**Vorliegender Textauszug**
---*---

Da ich für solche Fälle definitiv (noch) nicht ausgestattet bin, hielt ich Rücksprache mit Steffi Ackermann, die ich durch die immer mal wieder stattfindende Zusammenarbeit mit dem Tierheim der Stadt Hagen kenne, welches von ihr geleitet wird. Sie hatte gerade frei und ein paar Stunden Zeit. So beschlossen wir, uns das vor Ort anzuschauen um zu sehen, ob wir eine Chance bekommen würden, an ihn

heran zu kommen, ansonsten halt zu schauen, wie man ihn möglichst ohne ihn noch weiter zu traumatisieren dort heraus bekommen könnte. Die Annäherung durch Steffis Hündin akzeptierte er noch bis zu einem gewissen Maße, aber uns Menschen zeigte er sehr deutlich, dass er uns in keinster Weise tolerieren und, wenn er keine andere Wahl hätte, auch seine Zähne benutzen würde. Zum Glück ist außer blauen Flecken nichts weiter passiert. Aber es war auch schnell klar, dass Tyler kein souverän vorgehender Hund ist, sondern sich einfach aus seiner Angst und Unsicherheit heraus nicht anders zu helfen weiß. Es war ihm deutlich anzusehen, dass das eigentlich das Letzte war, was er wollte, er aber eben nicht anders konnte in der Situation. Da auch inzwischen abzusehen war, dass das Konstrukt aus Leine und Geschirr nicht mehr lange halten würde, zogen wir uns erst mal zurück und überlegten, was zu tun sei und wie man weiter vorgehen könnte. Es war ja nicht nur zu klären, wie man den Hund da heraus bekommt, sondern auch, wo dann mit ihm hin. Netterweise wurde schon mal die Möglichkeit zur Verfügung gestellt, Tyler vorübergehend als "Pensionshund" im Tierheim Hagen aufzunehmen, damit der Verein die Möglichkeit hätte, in Ruhe zu überlegen, wie nun weiter verfahren werden sollte. Da er seit zwei Tagen jegliche Nahrungsaufnahme verweigert hatte, erschien uns die Möglichkeit, ihn über Futter zu sedieren, nicht sehr vielversprechend. Einen Zugriff mit der Fangstange hätten wir ihm gern erspart und so versuchten wir, eine Narkose via Blasrohr zu organisieren. Aber einen Tierarzt zu finden, der kurz vor Weihnachten für so etwas Zeit hat, ist schon eine Kunst für sich, einen, der die Medikamente zur Verfügung gestellt hätte, war ebenso nicht zu finden. Nur ohne Tierarzt ist es auf Grund der gesetztlichen Bestimmungen nunmal nicht möglich, was ja auch völlig richtig und in Ordnung ist. Grundsätzlich hatten wir für den Fall schon die Zusage von Markus Barke, dass er kommen und das für uns machen würde, sofern wir halt Tierarzt und Medikamente organisieren könnten. Als Plan B wurde vereinbart, alles Equipment dabei zu haben, um dann notfalls doch die Fangstange zu nutzen.

---*---

**Bereitgestelltes Material**
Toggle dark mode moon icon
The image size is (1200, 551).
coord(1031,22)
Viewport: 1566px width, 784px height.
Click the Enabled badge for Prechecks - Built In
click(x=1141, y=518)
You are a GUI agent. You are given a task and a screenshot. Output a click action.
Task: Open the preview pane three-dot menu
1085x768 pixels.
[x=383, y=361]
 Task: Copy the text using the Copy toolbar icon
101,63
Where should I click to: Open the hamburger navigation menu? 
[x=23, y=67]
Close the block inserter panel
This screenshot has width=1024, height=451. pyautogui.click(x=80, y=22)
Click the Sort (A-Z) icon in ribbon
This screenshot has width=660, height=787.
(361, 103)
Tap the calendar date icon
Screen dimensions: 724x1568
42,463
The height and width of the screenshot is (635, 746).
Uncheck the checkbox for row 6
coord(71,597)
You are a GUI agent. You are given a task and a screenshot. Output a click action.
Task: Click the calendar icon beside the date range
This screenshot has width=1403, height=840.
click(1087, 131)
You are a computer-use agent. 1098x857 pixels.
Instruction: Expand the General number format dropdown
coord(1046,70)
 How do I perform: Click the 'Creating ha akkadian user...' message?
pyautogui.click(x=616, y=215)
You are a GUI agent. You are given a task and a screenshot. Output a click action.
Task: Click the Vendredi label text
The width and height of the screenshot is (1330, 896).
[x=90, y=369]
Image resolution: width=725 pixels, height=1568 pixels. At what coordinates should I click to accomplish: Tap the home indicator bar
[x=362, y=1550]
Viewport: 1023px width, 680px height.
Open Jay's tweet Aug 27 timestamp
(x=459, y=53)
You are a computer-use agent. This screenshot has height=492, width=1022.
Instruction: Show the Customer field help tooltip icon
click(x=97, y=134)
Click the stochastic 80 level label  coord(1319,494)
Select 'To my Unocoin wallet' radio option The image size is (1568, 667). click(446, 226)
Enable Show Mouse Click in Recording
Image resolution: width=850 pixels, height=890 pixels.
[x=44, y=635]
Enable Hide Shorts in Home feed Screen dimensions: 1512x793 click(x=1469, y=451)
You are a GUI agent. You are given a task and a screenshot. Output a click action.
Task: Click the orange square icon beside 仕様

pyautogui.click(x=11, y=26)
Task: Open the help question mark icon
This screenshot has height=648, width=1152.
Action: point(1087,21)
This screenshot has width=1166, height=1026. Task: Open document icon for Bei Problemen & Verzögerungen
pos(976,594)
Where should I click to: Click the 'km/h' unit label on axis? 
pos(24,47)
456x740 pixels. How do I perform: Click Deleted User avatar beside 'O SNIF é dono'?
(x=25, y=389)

---*---

**Zu erledigende Aufgaben**
1. Beantworten Sie anhand des Berichts über den Hund Tyler die folgenden Fragen:
(a) Welche Einrichtung wird von Steffi Ackermann geleitet?
(b) Seit wie vielen Tagen hatte Tyler jegliche Nahrungsaufnahme verweigert?
(c) Was wurde als Plan B vereinbart?
2. Geben Sie eine Fortsetzung des Berichts über den Hund Tyler an, die nach dessen letztem Satz einsetzt.

**Ergebnisse je Aufgabe**
1.
(a) Das Tierheim der Stadt Hagen.
(b) Seit zwei Tagen.
(c) Alles Equipment dabeizuhaben, um notfalls doch die Fangstange zu nutzen.

2.
 

Wie befürchtet, ließ sich die Narkose tatsächlich nicht organisieren. Aber durch die erste in Augenscheinnahme am Nachmittag wussten wir schon, dass Tyler, so er die Chance hatte, Flugboxen als Schutz akzeptierte. Er hatte sich, groß, wie er ist, in eine Box geflüchtet, die kaum größer war als eine größere Katzenbox. Ein kleinerer Hund hätte da wohl noch Platz gehabt. Er leider nicht. Also organisierten wir aus dem Tierheim noch eine ausreichend große Box und ich fuhr noch mal los, um Köderfutter zu besorgen, um ihn eventuell doch noch auf sanfte Weise sichern zu können. Um ca 19.00 Uhr traf ich mich dann wieder mit Marcus und Bea aus seinem Team dort in der Wohnung. Nach einem weiteren Blick ins Zimmer war klar, dass Tyler inzwischen fast komplett aus dem Geschirr heraus war. Somit hieß es nun erst mal, egal, was wir jetzt versuchen... nur noch mit Vollschutz!!! Von dem gebratenen Hühnchen nahm er zwar etwas an, aber es hätte nicht gereicht, um ihn z.B. damit zu sedieren. In die Schlinge der Fangstange ließ er sich damit leider auch nicht locken. Letztlich war er dann auch endgültig aus dem Geschirr raus, so dass Marcus dann beherzt vorgehen und ihn mit der Stange sichern musste. In dem Moment, als Tyler dann in der Box saß, entspannte er deutlich und wir konnten ihn ohne weitere Probleme ins Tierheim bringen, wo er jetzt hoffentlich zur Ruhe kommt und lernen darf, dass Menschen vielleicht doch nicht so doof sind. Zumindest hat ihm das jetzt Zeit und hoffentlich eine Chance verschafft.

Danke an dieser Stelle nochmals an Marcus, Bea und Steffi für euren spontanen Einsatz.

Wie konnte es nun überhaupt zu solch einer Eskalation kommen?

Wie gesagt, ich kenne noch nicht alle Details und es geht mir auch nicht darum, irgendwen zu verurteilen. Aber es ist für mich ein deutliches Beispiel dafür, was alles schief gehen kann und auch, wo immer wieder  Schwachstellen liegen, egal, wie seriös grundsätzlich vermittelt wird.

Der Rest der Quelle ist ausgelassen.